HÉLVIO ROMERO/ESTADÃO
HÉLVIO ROMERO/ESTADÃO

Mobilizações ‘racham’ e causam revolta entre os estudantes

Na Escola Estadual Fernão Dias, alunos votaram pelo fim de movimento; em Etec, jovens exigem manutenção das aulas

Fabio Leite, O Estado de S. Paulo

03 Maio 2016 | 03h00

SÃO PAULO - As ocupações surpresas feitas por um pequeno grupo de estudantes em protesto contra a falta de merenda nas Escolas Técnicas Estaduais (Etecs) de São Paulo causaram revolta entre os alunos que ficaram sem aula nesta segunda-feira, 2, e minaram a estratégia dos secundaristas de expandir o movimento como aconteceu no fim ao ano passado. 

Na Escola Estadual Fernão Dias, de ensino fundamental e médio, a maioria dos alunos da manhã votou contra a continuidade da ocupação em assembleia feita no colégio, que fica em Pinheiros, zona oeste da capital. A escola foi símbolo das ocupações do ano passado que atingiram 196 escolas contra a reorganização escolar que previa o fechamento de 93 unidades.

Os próprios jovens que invadiram a Fernão Dias na madrugada de sábado em solidariedade à ocupação do Centro Paula Souza feita na quinta-feira por causa da falta de merenda admitiram que a ação foi “precipitada” e que a maioria dos alunos da escola parecia ser contra a ocupação. A escola tem cerca de 1.600 alunos nos três períodos.

“Acho que a gente ocupou de forma precipitada. Mas por isso abrimos espaço para os alunos se manifestarem.
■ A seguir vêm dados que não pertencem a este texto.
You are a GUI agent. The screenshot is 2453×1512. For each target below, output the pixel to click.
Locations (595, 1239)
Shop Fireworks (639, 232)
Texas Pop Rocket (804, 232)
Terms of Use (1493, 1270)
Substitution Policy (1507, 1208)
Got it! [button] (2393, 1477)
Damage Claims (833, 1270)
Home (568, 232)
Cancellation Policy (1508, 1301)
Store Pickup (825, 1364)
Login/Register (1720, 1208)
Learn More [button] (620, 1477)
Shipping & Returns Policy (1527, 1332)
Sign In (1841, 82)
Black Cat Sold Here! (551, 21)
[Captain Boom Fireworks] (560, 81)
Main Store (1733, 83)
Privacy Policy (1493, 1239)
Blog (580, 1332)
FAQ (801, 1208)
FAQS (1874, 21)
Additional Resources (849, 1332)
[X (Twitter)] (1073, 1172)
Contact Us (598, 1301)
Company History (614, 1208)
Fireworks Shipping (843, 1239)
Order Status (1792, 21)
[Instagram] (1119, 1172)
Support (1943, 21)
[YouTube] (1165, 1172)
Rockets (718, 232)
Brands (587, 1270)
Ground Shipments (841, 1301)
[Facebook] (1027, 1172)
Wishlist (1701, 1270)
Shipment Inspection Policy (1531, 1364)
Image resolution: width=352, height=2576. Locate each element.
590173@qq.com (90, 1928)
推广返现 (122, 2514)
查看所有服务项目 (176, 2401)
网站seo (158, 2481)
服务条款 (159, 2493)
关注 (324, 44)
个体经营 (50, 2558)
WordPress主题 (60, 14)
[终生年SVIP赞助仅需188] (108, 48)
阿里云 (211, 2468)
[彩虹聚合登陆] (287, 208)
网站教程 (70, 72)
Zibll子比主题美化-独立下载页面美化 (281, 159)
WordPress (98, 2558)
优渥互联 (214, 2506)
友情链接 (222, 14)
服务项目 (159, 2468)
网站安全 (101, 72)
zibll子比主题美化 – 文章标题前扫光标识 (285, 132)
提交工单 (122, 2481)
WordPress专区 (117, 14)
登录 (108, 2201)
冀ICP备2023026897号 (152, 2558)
Houve muito conflito verbal, quase agressão física, e eles (alunos contrários à ocupação) não quiseram ouvir a gente, saber o problema da escola. Votaram e foram embora”, disse o estudante Marcelo Eduardo, de 16 anos, aluno do 2.º ano do colégio.

Após a votação da manhã, a Secretaria Estadual da Educação divulgou que a escola havia sido desocupada. À tarde, porém, os estudantes ainda controlavam o portão principal da unidade, mas já haviam perdido domínio sobre as dependências do colégio. 

“Ocuparam a nossa ocupação”, disse um dos alunos inconformado com a presença de funcionários, professores e assessores da secretaria na escola desde às 7 horas. O promotor Antônio Ozório, que atua como assessor de Educação no Ministério Público Estadual (MPE), foi ao local e disse que professores e pais de alunos estavam revoltados com a ocupação. “É um movimento fora de hora.”

Na noite desta segunda, os alunos fizeram nova assembleia para decidir o futuro da ação, mas a baixa presença de estudantes (cerca de 30) demonstrava a falta de apoio. “Eles forçaram essa ocupação e não deu certo. Amanhã (hoje) haverá aula normal”, disse a supervisora de ensino do colégio, Maria Cecília Sarno. 

Técnico. Na Escola Técnica de São Paulo (Etesp), que fica na Avenida Tiradentes, região central da capital, a ocupação feita na manhã desta segunda por estudantes que estudam em período integral (sete horas) gerou críticas de alunos e professores dos cursos técnicos noturnos, com carga horária de apenas três horas.

“Concordo com a causa deles, mas não podem bloquear a nossa entrada à noite. Não faz sentido brigarmos por merenda se ficamos três horas aqui”, disse Simone Santos, de 43 anos. Após assembleia, o prédio foi liberado para aula à noite. Nesta segunda, o Centro Paula Souza forneceu merenda seca para os alunos da manhã.